Doing so makes it easier for the naked eye to observe changes on the test strip. It also increases the accuracy and provides quantifiable results for extremely low concentrations of key biomarkers, which are measured in picograms per milliliter. In Xia's study, they focused on prostate-specific antigen (PSA), looking for signals of mere trillionths of a gram in a single drop of blood.

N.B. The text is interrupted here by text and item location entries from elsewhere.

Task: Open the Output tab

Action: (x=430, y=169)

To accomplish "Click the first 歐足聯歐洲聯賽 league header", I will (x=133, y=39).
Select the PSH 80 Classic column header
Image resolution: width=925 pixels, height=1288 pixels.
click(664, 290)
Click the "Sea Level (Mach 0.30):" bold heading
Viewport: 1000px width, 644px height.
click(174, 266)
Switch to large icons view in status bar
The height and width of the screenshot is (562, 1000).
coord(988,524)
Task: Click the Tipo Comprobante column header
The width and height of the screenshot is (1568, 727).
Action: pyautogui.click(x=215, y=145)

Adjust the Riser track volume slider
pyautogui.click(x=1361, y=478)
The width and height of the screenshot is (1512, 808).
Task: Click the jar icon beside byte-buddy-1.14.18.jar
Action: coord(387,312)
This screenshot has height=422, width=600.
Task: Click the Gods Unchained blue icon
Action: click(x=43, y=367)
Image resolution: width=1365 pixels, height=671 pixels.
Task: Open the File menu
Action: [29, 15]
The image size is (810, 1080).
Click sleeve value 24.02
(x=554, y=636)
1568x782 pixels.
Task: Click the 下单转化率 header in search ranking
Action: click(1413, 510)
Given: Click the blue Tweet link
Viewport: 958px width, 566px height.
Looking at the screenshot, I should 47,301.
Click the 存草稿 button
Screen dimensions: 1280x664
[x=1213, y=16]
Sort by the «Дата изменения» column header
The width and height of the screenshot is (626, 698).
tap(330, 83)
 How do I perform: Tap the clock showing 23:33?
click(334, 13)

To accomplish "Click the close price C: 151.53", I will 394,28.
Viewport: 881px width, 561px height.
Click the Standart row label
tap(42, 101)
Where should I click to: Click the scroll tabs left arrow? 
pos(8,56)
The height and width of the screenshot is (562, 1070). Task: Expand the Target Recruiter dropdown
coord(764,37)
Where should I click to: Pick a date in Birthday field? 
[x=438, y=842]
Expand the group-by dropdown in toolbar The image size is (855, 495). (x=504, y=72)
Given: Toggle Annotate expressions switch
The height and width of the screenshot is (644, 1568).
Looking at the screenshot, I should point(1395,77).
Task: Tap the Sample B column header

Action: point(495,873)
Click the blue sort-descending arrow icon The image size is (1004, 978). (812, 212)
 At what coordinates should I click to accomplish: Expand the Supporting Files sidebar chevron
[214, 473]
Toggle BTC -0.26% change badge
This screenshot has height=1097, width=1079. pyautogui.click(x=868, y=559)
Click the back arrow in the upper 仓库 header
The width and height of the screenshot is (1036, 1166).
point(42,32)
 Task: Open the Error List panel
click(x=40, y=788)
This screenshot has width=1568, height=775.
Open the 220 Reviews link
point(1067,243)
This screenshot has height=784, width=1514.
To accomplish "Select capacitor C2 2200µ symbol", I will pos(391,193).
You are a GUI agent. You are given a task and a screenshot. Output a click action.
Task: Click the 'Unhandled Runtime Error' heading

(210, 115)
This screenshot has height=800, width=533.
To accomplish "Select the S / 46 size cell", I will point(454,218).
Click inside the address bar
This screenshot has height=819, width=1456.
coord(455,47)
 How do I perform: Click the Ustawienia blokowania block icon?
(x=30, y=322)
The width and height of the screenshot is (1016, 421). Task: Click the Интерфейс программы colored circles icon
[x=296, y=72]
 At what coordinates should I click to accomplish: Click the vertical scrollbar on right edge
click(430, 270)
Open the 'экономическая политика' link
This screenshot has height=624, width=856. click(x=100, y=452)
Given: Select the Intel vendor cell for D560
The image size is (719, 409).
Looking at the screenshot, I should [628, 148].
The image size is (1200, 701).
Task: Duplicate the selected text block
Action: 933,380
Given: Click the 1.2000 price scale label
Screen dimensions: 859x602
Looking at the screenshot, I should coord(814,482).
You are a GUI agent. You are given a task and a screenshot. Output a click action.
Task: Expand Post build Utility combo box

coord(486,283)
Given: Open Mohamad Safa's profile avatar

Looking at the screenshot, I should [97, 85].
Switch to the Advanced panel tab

"We require the detection to be very sensitive," Xia says, explaining that platinum is a great catalyst and a little goes a long way to boost the chemical reaction that causes a test strip stripe to show up. "Gold nanoparticles are a distinct red color and as long as the platinum is ultrathin, the red of the gold nanoparticles will show through."
Xia's team took that improvement a step further: they created a low-sensitivity mode (color from gold nanoparticle cores) and a high-sensitivity mode (color produced by platinum skins through catalysis) to detect PSA. As the photo below shows, the high-sensitivity mode greatly improves test strip visibility; the low-sensitivity mode is on par with commercially available test strips.
What's more is that Xia estimates the thin platinum skin will not significantly increase the cost of current gold nanoparticle test strips on the market and the design is compatible with detecting other kinds of cancer biomarkers.
"A key component in the test strip is the antibodies, which are unique to each cancer biomarker, and are commercially available," he says. "We can easily replace the antibody, so this is a general detection platform."
The next step Xia says is verifying the application for other cancer biomarkers and even experimenting with applications for infectious diseases.
"The advantage of this technology is simple," he says. "Point-of-care devices mean people can buy them and do diagnosis on their own; in a clinic, this is a cheap and quick technique that also improves diagnosis and therefore treatment."
All it took was a bit of decorating. Adding some new platinum bling to old-school gold nanoparticles will help push improved test strip technology out of labs into clinics and homes.